(Source records)
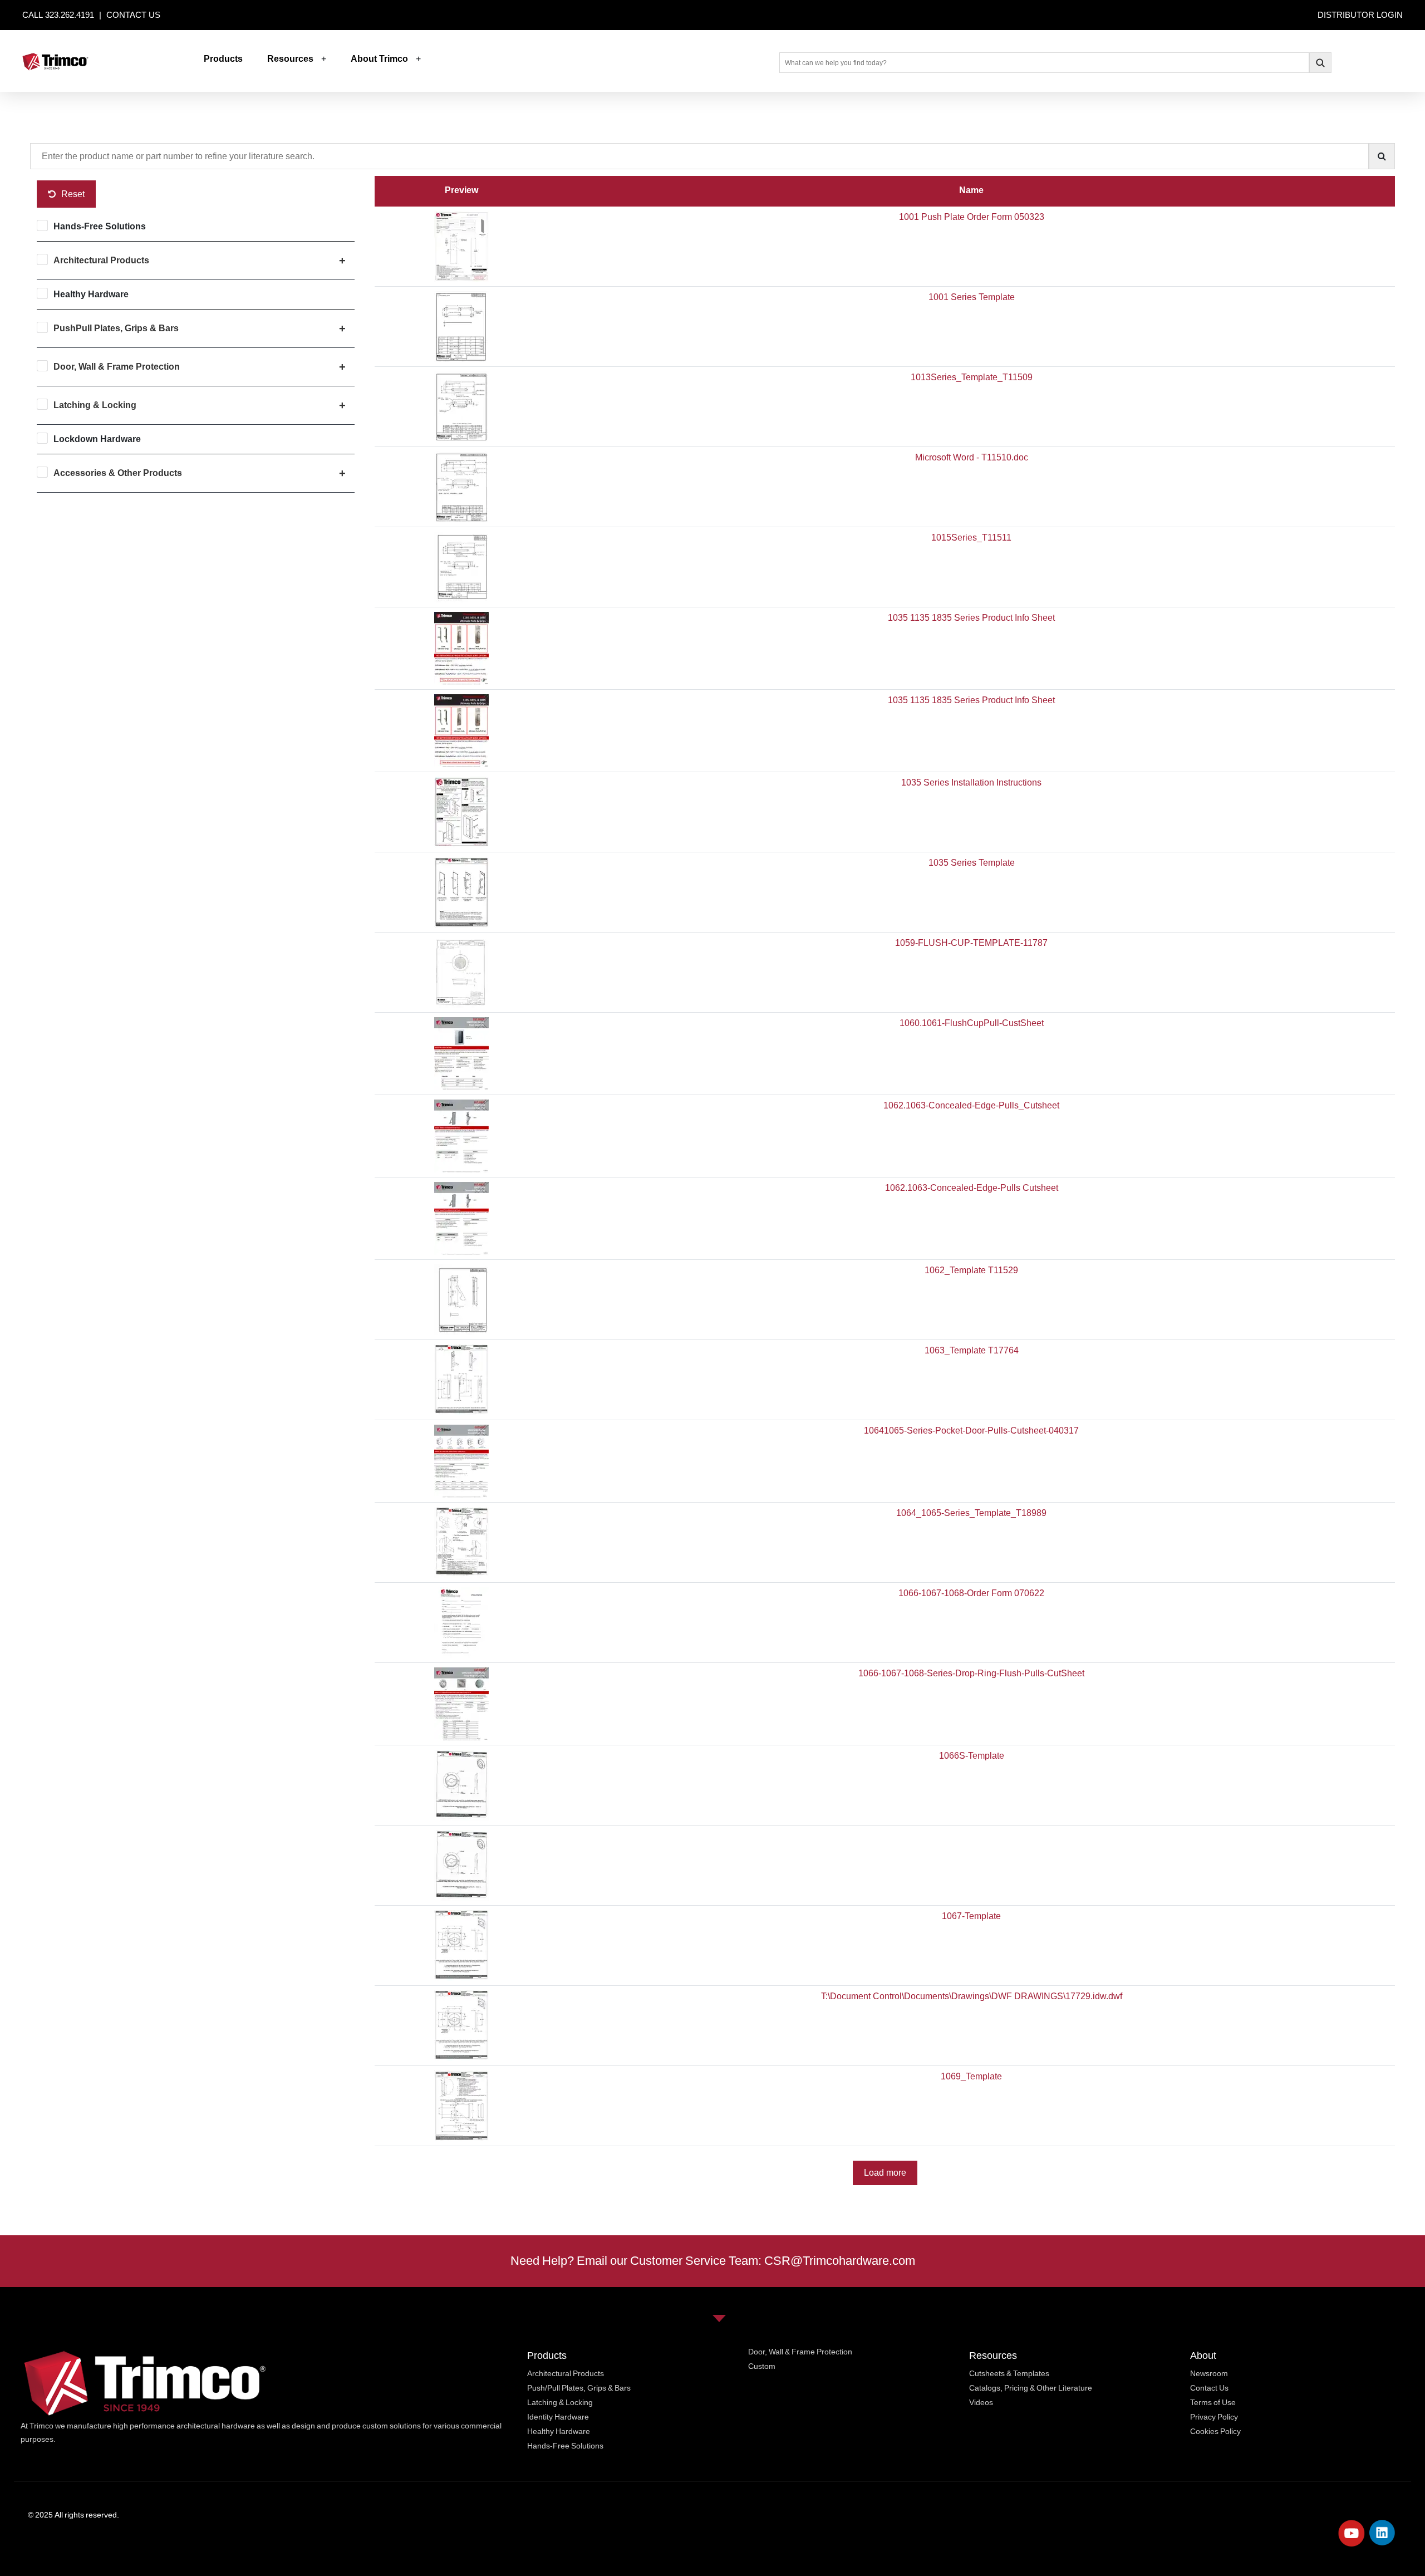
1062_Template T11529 (971, 1270)
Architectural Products (101, 260)
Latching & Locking (94, 405)
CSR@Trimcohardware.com (839, 2261)
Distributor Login (1360, 15)
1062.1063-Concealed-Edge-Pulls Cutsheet (971, 1187)
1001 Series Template (971, 297)
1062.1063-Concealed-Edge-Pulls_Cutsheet (971, 1105)
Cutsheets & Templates (1009, 2373)
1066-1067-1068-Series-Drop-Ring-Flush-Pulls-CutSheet (971, 1673)
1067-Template (971, 1916)
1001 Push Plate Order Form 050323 (971, 217)
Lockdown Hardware (97, 439)
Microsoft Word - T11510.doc (971, 457)
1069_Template (971, 2076)
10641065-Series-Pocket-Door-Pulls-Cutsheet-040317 (971, 1430)
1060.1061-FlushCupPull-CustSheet (972, 1023)
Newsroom (1209, 2373)
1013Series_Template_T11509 (972, 377)
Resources (290, 58)
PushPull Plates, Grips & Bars (116, 328)
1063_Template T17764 (972, 1350)
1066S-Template (971, 1755)
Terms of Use (1213, 2402)
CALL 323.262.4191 (59, 15)
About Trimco (379, 58)
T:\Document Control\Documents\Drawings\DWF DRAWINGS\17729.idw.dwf (971, 1996)
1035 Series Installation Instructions (971, 782)
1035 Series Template (971, 862)
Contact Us (1209, 2387)
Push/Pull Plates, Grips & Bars (579, 2387)
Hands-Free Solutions (99, 226)
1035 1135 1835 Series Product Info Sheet (971, 617)
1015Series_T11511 (971, 537)
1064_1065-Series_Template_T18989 (971, 1513)
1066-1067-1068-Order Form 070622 (971, 1593)
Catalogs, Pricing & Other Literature (1030, 2387)
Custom (761, 2366)
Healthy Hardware (91, 294)
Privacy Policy (1214, 2416)
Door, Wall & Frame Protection (116, 366)
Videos (981, 2402)
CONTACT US (133, 15)
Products (223, 58)
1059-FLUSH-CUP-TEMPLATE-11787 (971, 943)
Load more (885, 2172)
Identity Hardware (558, 2416)
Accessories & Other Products (117, 473)
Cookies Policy (1215, 2431)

:: Exercise directions ::
Could the entries above be retyped exactly, with the pictures left out?

:: Response to the task ::
1062_Template T11529 (971, 1270)
Architectural Products (101, 260)
Latching & Locking (94, 405)
CSR@Trimcohardware.com (839, 2261)
Distributor Login (1360, 15)
1062.1063-Concealed-Edge-Pulls Cutsheet (971, 1187)
1001 Series Template (971, 297)
1062.1063-Concealed-Edge-Pulls_Cutsheet (971, 1105)
Cutsheets & Templates (1009, 2373)
1066-1067-1068-Series-Drop-Ring-Flush-Pulls-CutSheet (971, 1673)
1067-Template (971, 1916)
1001 Push Plate Order Form 050323 (971, 217)
Lockdown Hardware (97, 439)
Microsoft Word - T11510.doc (971, 457)
1069_Template (971, 2076)
10641065-Series-Pocket-Door-Pulls-Cutsheet-040317 (971, 1430)
1060.1061-FlushCupPull-CustSheet (972, 1023)
Newsroom (1209, 2373)
1013Series_Template_T11509 (972, 377)
Resources (290, 58)
PushPull Plates, Grips & Bars (116, 328)
1063_Template T17764 (972, 1350)
1066S-Template (971, 1755)
Terms of Use (1213, 2402)
CALL 323.262.4191 (59, 15)
About Trimco (379, 58)
T:\Document Control\Documents\Drawings\DWF DRAWINGS\17729.idw.dwf (971, 1996)
1035 Series Installation Instructions (971, 782)
1035 Series Template (971, 862)
Contact Us (1209, 2387)
Push/Pull Plates, Grips & Bars (579, 2387)
Hands-Free Solutions (99, 226)
1035 1135 1835 Series Product Info Sheet (971, 617)
1015Series_T11511 (971, 537)
1064_1065-Series_Template_T18989 (971, 1513)
1066-1067-1068-Order Form 070622 (971, 1593)
Catalogs, Pricing & Other Literature (1030, 2387)
Custom (761, 2366)
Healthy Hardware (91, 294)
Privacy Policy (1214, 2416)
Door, Wall & Frame Protection (116, 366)
Videos (981, 2402)
CONTACT US (133, 15)
Products (223, 58)
1059-FLUSH-CUP-TEMPLATE-11787 (971, 943)
Load more (885, 2172)
Identity Hardware (558, 2416)
Accessories & Other Products (117, 473)
Cookies Policy (1215, 2431)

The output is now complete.